§ **Data records**
****************

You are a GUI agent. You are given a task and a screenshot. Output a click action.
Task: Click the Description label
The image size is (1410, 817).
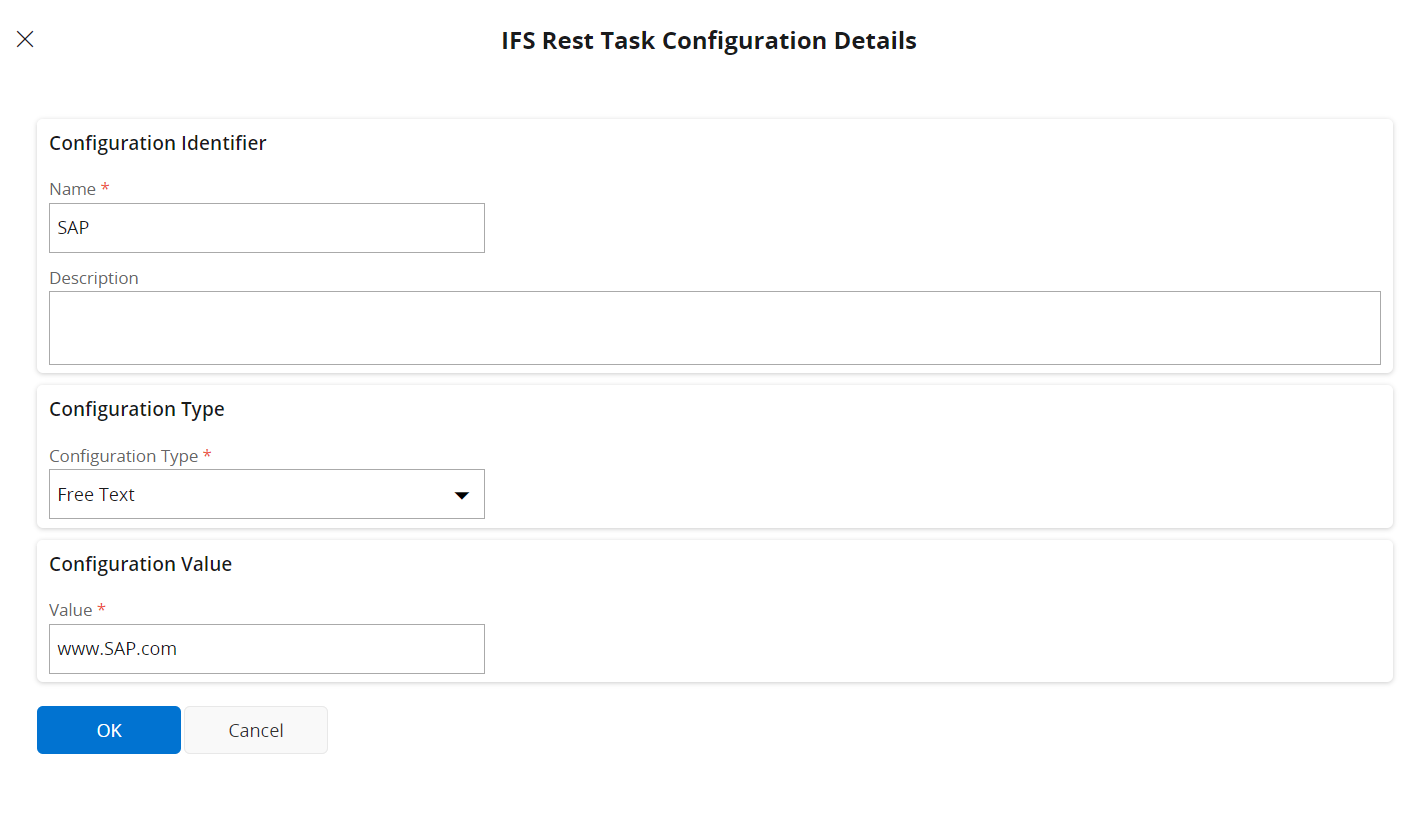(x=93, y=278)
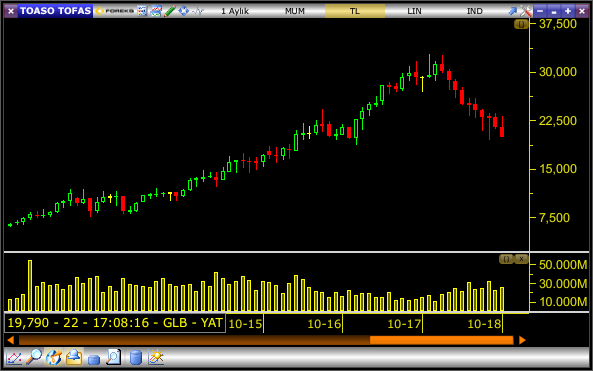Viewport: 593px width, 371px height.
Task: Click the right arrow of the time scrollbar
Action: [x=522, y=340]
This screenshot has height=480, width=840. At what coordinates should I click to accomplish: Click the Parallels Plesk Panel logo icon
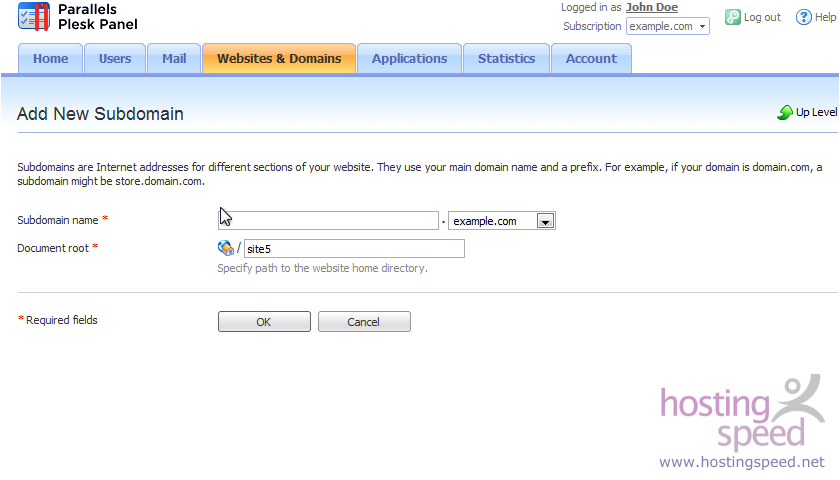34,17
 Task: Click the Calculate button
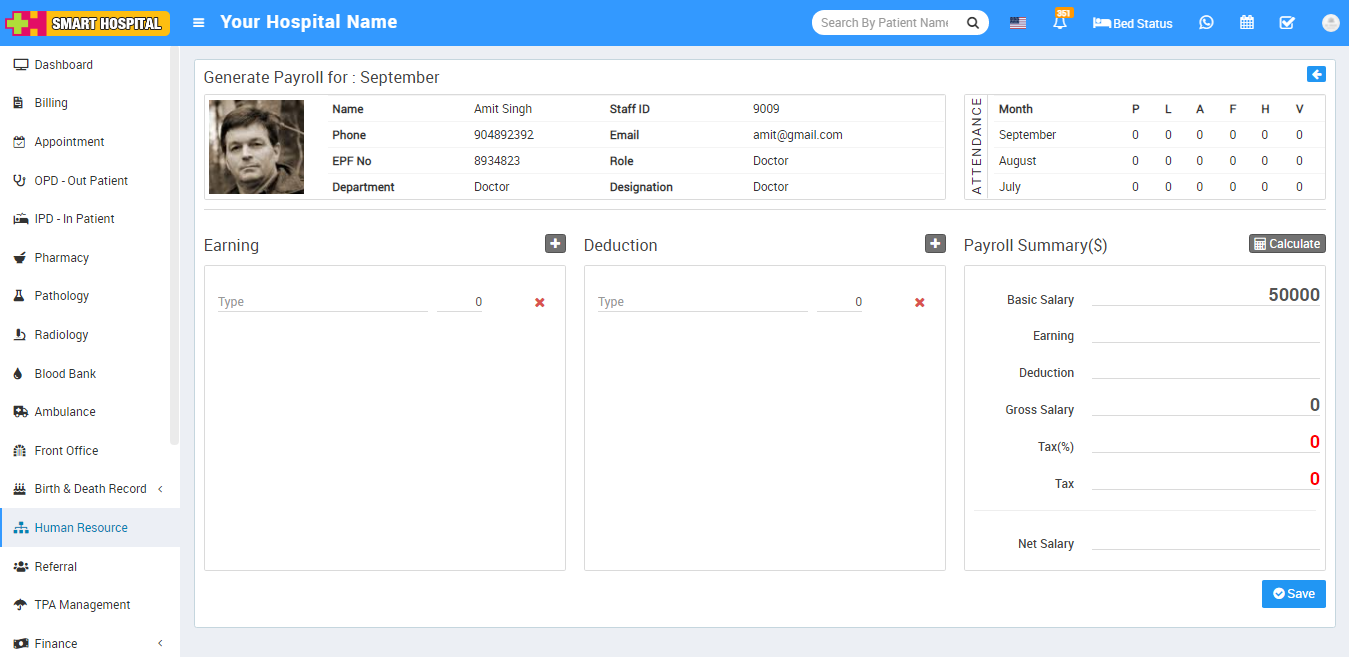click(x=1287, y=243)
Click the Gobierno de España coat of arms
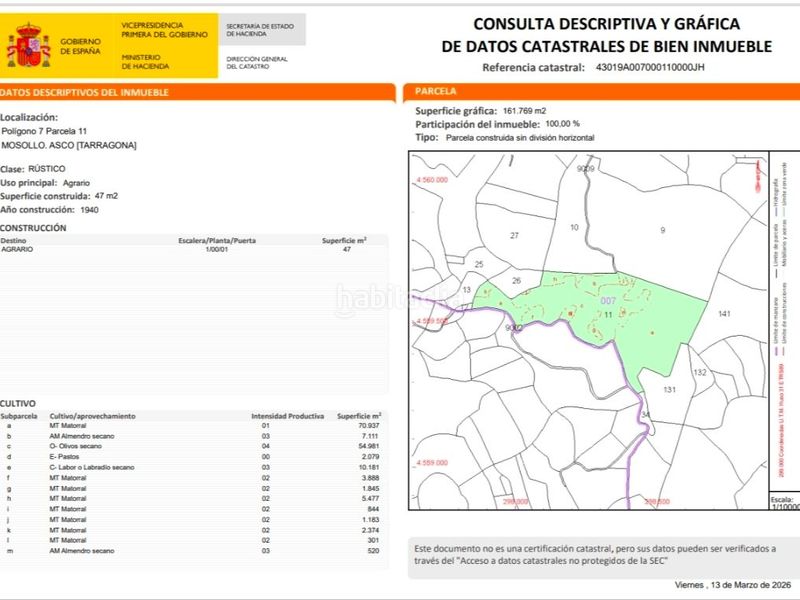Screen dimensions: 800x600 (x=29, y=45)
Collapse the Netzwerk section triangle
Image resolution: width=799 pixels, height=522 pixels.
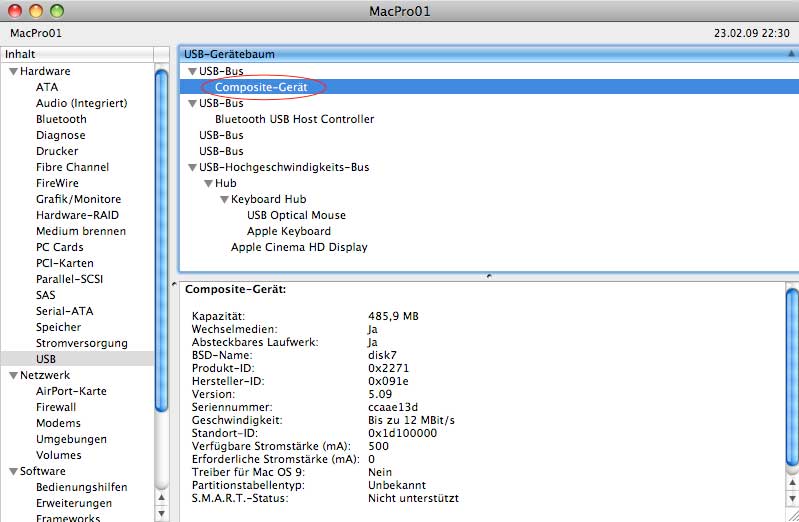(x=13, y=375)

****************

§ **Activity**
In the listing, find the line containing "Task: Click the Description label" and repeat it and every later line through the last one, word for word, excluding the pictures.

§ **Result for this task**
Task: Click the Description label
The image size is (1410, 817).
(x=93, y=278)
Viewport: 593px width, 371px height.
Task: Click the right arrow of the time scrollbar
Action: [x=522, y=340]
This screenshot has height=480, width=840. At what coordinates should I click to accomplish: Click the Parallels Plesk Panel logo icon
34,17
 Task: Click the Calculate button
click(x=1287, y=243)
Click the Gobierno de España coat of arms
Screen dimensions: 800x600 (x=29, y=45)
Collapse the Netzwerk section triangle
Image resolution: width=799 pixels, height=522 pixels.
(x=13, y=375)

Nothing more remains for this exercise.